Different types of mortgages
Repayment mortgages
Also known as a capital and interest mortgage, repayment mortgages are usually paid back in monthly instalments and the payments cover the money you have borrowed as well as interest on how much capital you have left over. Once your mortgage term is up, you’ll have paid off the interest loan in full meaning you will only have the capital left to pay.
Interest-only mortgages
With an interest-only mortgage, you only repay the interest on the mortgage loan – you don’t actually pay off any of the mortgage. Usually, interest-only mortgages offer lower monthly repayments but will only cover the interest on the loan. At the end of the term, you will then have to pay off the total amount.
Fixed rate mortgages
With a fixed rate mortgage, your interest rate will stay the same for the duration of your initial loan period, which is usually between 1 and 10 years. After the initial loan period ends, your rate will be changed to the default standard variable rate of your lender.
Standard variable rate (SVR) mortgages
An SVR is the default interest rate set individually by the lender. The rate is decided by the lender and they are free to adjust it at any point. SVR mortgages aren’t actually offered out by lenders, however once a mortgage deal has expired or is in its out of deal period, they are often automatically switched over to SVR mortgages.
Discounted rate mortgages
This is a variation of an SVR mortgage, where the lender offers a discounted rate over a certain period of time. It is a variable rate however, so the amount you pay each month is subject to change if the lender changes their SVR.
Tracker mortgages
This is a type of variable rate that is subject to change each month. Tracker mortgage rates follow a specific interest rate that will determine what you pay each month. The benefit of this can vary however, as the base rate the tracker mortgage is based off can go up or down, which means your interest rate can also go up or down.
Capped rate mortgages
Capped rate mortgages are variable; however, they have a cap on how high the interest rate can rise. The interest rates on capped rate mortgages are typically higher than tracker mortgages but they aren’t subject to change.
Flexible mortgages
Flexible mortgages offer you the flexibility to be able to overpay or under pay on your monthly repayments.

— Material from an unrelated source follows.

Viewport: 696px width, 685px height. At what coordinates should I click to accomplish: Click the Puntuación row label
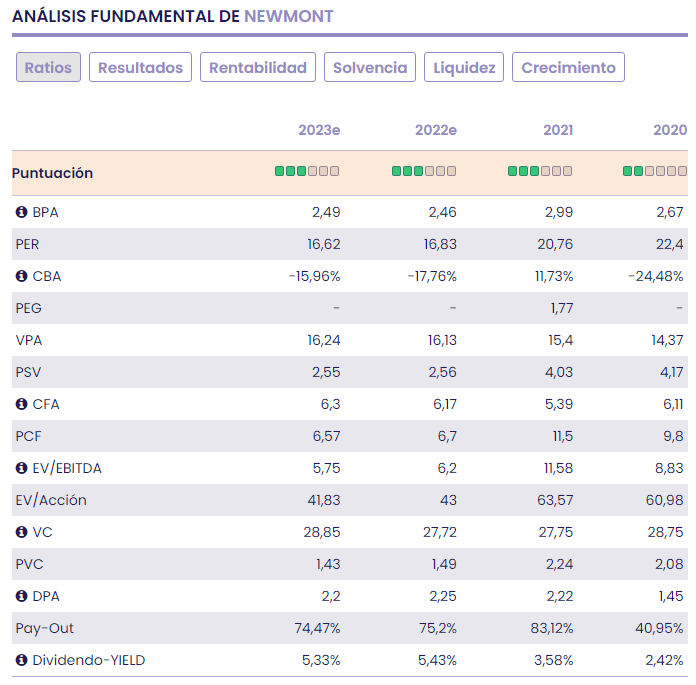[52, 173]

However, because of this, the interest rates are usually higher.
Offset mortgages
An offset mortgage is a type of flexible mortgage that allows you to pay off larger sums in order to pay less interest. With an offset mortgage, you can link a current or savings account with your lender, which is then used to make reductions on the amount of interest you are charged.

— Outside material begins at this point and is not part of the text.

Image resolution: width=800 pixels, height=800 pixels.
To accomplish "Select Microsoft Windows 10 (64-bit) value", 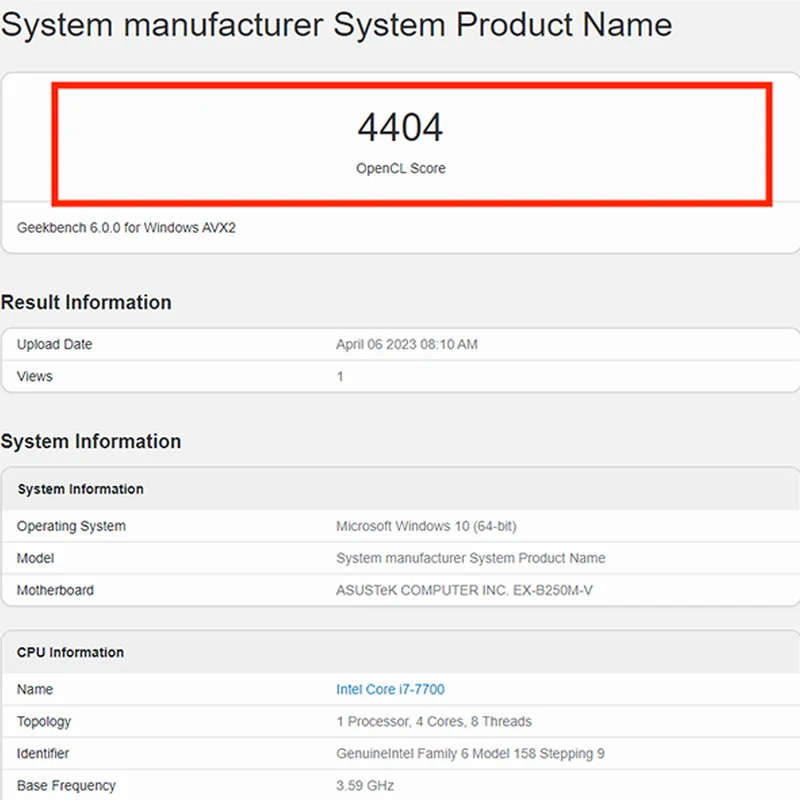I will click(x=426, y=526).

How much deposit do you need for a mortgage?
The exact amount needed for a deposit can vary depending on what is offered by the lenders. Usually, lenders ask for at deposit of at least 5% of a property’s value, however they usually ask for 10% or 15%. Deposits usually always work in brackets of 5%, so for example, if you have 8% of a property value to put down, you will still only qualify for the 5% deposit plan so you are better off saving up for 10% to move into that bracket.
Let’s take a look at an example of how much deposit you would need if you wanted to purchase a property with a value of £150,000:
- 5% Deposit – £7,500
- 10% Deposit – £15,000
- 15% Deposit – £22,500
Understanding Loan To Value (LTV)
Loan to Value (LTV) is the lenders way of figuring out how much money they need to lend you to cover the cost of the property. The LTV will be the opposite of your deposit percentage. For example, if you put down a 10% deposit, your LTV will be 90%
What is the minimum deposit I need for a house in the UK?

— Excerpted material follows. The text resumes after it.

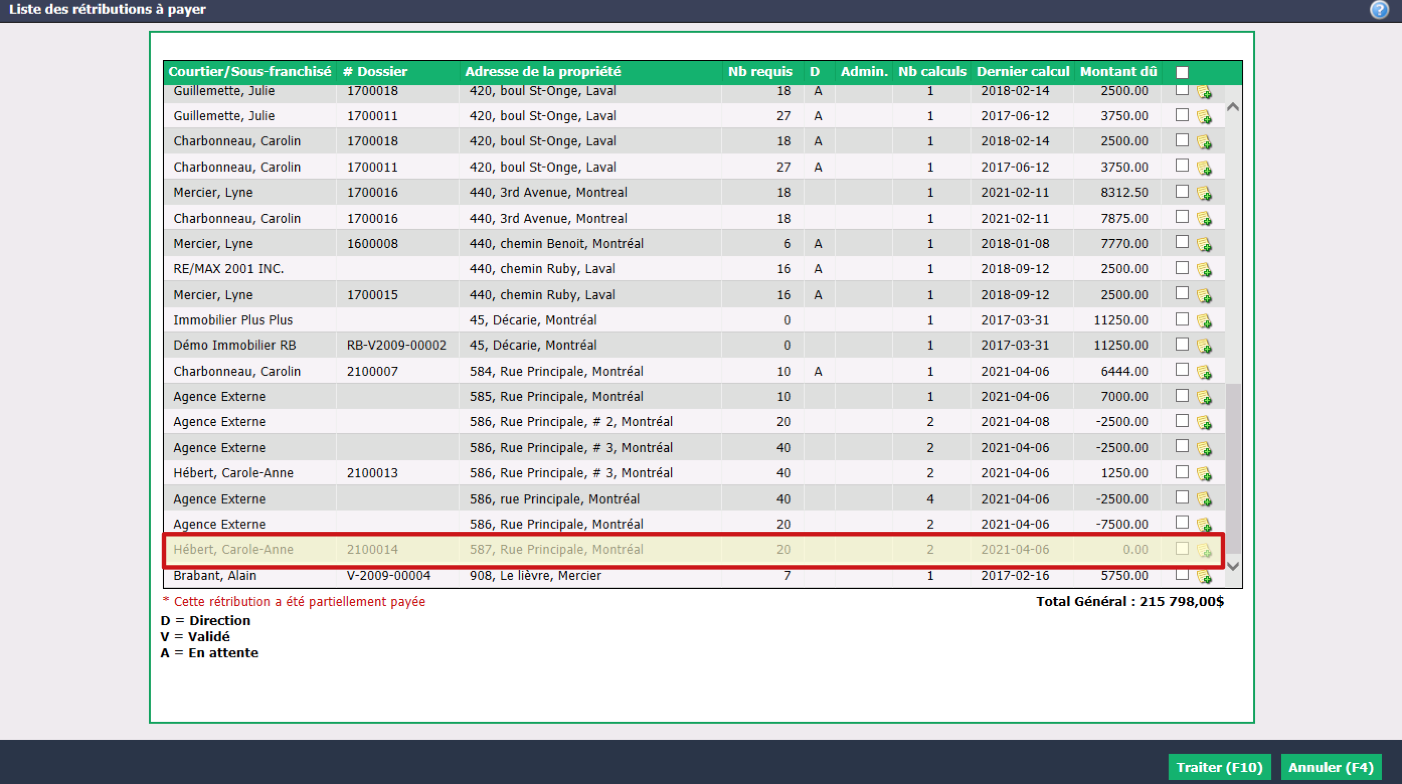
Task: Click note icon on 585, Rue Principale row
Action: 1204,398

The minimum deposit required is usually 5% of the property value, however putting down a lower deposit will mean you have to pay back your loan at a higher interest rate.
Although they are very rare, it is also possible to get a 100% mortgage with 0 deposit. The only form of 100% mortgages currently available are guarantor mortgages, which require a family member who already owns their own home to put their name on your mortgage. By doing this, they are putting their own property or savings at risk if you miss your mortgage repayments.
Is it worth saving a bigger deposit?
If it is possible for you to save a bigger deposit, then the answer is almost always yes. There are many benefits to saving up a bigger deposit which include some of the following:
- Better Mortgage Deals – The bigger deposit that you put down, the lower your interest rate will be. If you put down a larger deposit, it is less risky for the mortgage lender so they will offer you a lower interest rate.
- Cheaper Monthly Repayments – If you put down a bigger initial deposit, you will have smaller monthly repayments as the loan you have taken out will be smaller.
- Bigger Buying Budget – If you are able to save up a bigger deposit, it will open you up to being able to purchase a more valuable property. It is worth noting that lenders will typically offer you a mortgage loan worth four and a half times your annual salary. If the loan doesn’t cover the cost of the property, then having a bigger deposit can make up the difference.
- Improved Chance of Being Accepted – Lenders will always conduct a background credit check on you and make a judgement whether you will be able to afford the repayment plan should you be offered a loan. If you put down a bigger deposit, the repayment amounts will be lower so there is more of a chance lenders will agree you are going to be able to make the monthly repayments.